**PROBLEM DETAILS:**
Take the data below. Output it exactly from its first line through the line containing "You are a computer-use".

**THE DATA:**

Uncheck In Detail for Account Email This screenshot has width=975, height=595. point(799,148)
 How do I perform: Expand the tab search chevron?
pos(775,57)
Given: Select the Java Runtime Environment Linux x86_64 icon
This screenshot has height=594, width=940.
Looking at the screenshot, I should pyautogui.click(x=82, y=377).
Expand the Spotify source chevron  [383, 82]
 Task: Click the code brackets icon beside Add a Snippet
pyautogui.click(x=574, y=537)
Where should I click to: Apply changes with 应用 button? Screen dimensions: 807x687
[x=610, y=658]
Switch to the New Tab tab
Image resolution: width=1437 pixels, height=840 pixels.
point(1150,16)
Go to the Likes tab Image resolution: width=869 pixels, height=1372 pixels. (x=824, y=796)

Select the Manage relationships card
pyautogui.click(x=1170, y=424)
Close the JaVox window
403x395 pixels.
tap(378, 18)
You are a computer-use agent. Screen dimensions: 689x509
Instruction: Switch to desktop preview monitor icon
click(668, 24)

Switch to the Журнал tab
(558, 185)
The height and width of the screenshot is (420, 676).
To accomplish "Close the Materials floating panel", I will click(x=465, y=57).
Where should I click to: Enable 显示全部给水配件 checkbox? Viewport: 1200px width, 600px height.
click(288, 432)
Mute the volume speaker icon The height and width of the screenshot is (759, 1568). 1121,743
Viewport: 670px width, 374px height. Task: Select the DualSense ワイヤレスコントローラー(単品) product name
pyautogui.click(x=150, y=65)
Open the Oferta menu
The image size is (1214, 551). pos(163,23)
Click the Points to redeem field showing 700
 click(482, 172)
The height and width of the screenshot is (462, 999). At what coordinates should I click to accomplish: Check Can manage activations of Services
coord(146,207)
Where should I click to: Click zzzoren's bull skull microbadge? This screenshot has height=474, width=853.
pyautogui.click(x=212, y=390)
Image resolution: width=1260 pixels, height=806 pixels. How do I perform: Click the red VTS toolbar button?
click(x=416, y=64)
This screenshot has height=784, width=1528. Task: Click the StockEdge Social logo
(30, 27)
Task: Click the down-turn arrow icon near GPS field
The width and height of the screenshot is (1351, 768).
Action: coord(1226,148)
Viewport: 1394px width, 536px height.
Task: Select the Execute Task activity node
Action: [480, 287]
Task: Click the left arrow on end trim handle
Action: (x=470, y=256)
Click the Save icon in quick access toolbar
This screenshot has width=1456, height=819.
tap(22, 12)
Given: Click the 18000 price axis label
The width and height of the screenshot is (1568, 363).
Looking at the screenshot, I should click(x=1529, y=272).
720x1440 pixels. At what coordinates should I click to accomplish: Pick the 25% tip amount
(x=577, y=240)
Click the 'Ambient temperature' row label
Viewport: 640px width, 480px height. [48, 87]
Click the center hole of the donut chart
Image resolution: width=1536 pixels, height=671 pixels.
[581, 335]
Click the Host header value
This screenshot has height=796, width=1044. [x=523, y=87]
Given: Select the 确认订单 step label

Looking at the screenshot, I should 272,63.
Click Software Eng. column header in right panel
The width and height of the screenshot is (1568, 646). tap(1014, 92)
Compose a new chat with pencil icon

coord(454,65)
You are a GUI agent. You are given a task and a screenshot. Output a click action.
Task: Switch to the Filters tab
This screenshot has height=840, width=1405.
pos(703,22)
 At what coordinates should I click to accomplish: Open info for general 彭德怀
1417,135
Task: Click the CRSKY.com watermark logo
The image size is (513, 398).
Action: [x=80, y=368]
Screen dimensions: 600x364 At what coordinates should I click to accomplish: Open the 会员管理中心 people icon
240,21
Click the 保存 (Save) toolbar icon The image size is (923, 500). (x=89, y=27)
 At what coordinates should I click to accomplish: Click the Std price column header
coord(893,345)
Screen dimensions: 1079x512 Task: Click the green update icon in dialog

**EXERCISE SOLUTION:**
Uncheck In Detail for Account Email This screenshot has width=975, height=595. point(799,148)
 How do I perform: Expand the tab search chevron?
pos(775,57)
Given: Select the Java Runtime Environment Linux x86_64 icon
This screenshot has height=594, width=940.
Looking at the screenshot, I should pyautogui.click(x=82, y=377).
Expand the Spotify source chevron  [383, 82]
 Task: Click the code brackets icon beside Add a Snippet
pyautogui.click(x=574, y=537)
Where should I click to: Apply changes with 应用 button? Screen dimensions: 807x687
[x=610, y=658]
Switch to the New Tab tab
Image resolution: width=1437 pixels, height=840 pixels.
point(1150,16)
Go to the Likes tab Image resolution: width=869 pixels, height=1372 pixels. (x=824, y=796)

Select the Manage relationships card
pyautogui.click(x=1170, y=424)
Close the JaVox window
403x395 pixels.
tap(378, 18)
You are a computer-use agent. Screen dimensions: 689x509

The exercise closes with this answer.